### Quoted text ###

Register Webhook in main.go

// main.go
mgr, err := ctrl.NewManager(ctrl.GetConfigOrDie(), ctrl.Options{
    Scheme: scheme,
    Port:   9443,   // webhook server port
    CertDir: "/tmp/k8s-webhook-server/serving-certs",
})

// Register mutating webhook
mgr.GetWebhookServer().Register("/mutate-v1-pod",
    &webhook.Admission{Handler: &PodDefaulter{decoder: admission.NewDecoder(scheme)}})

// Register validating webhook
mgr.GetWebhookServer().Register("/validate-platform-v1alpha1-application",
    &webhook.Admission{Handler: &ApplicationValidator{}})

MutatingWebhookConfiguration

apiVersion: admissionregistration.k8s.io/v1
kind: MutatingWebhookConfiguration
metadata:
  name: platform-mutating-webhook
  annotations:
    cert-manager.io/inject-ca-from: platform-system/platform-operator-tls
spec:
  webhooks:
  - name: mpod.platform.example.com
    admissionReviewVersions: ["v1"]
    clientConfig:
      service:
        name: platform-operator-webhook-service
        namespace: platform-system
        path: /mutate-v1-pod
    rules:
    - apiGroups: [""]
      apiVersions: ["v1"]
      operations: ["CREATE"]
      resources: ["pods"]
      scope: Namespaced
    namespaceSelector:
      matchExpressions:
      - key: platform.example.com/inject-defaults
        operator: Exists
    failurePolicy: Ignore    # don't block pods if webhook is down
    sideEffects: None
    timeoutSeconds: 5
    reinvocationPolicy: IfNeeded

ℹ️

cert-manager webhook TLS injection. Add cert-manager.io/inject-ca-from annotation on the WebhookConfiguration and create a cert-manager Certificate for the webhook service. cert-manager's cainjector automatically patches the caBundle field, eliminating manual cert rotation for webhook TLS.

### Collected material ###

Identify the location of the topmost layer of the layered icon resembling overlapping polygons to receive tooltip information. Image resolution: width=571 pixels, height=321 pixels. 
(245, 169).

###

(Problem A): Which port does the webhook setup text assign to the webhook server?
(Problem B): Reproduce the webhook setup text between "cert-manager webhook TLS" and "for webhook TLS.", inclusive.
The listing is unrelated to the webhook setup text.

(Full answer A): 9443

(Full answer B):
cert-manager webhook TLS injection. Add cert-manager.io/inject-ca-from annotation on the WebhookConfiguration and create a cert-manager Certificate for the webhook service. cert-manager's cainjector automatically patches the caBundle field, eliminating manual cert rotation for webhook TLS.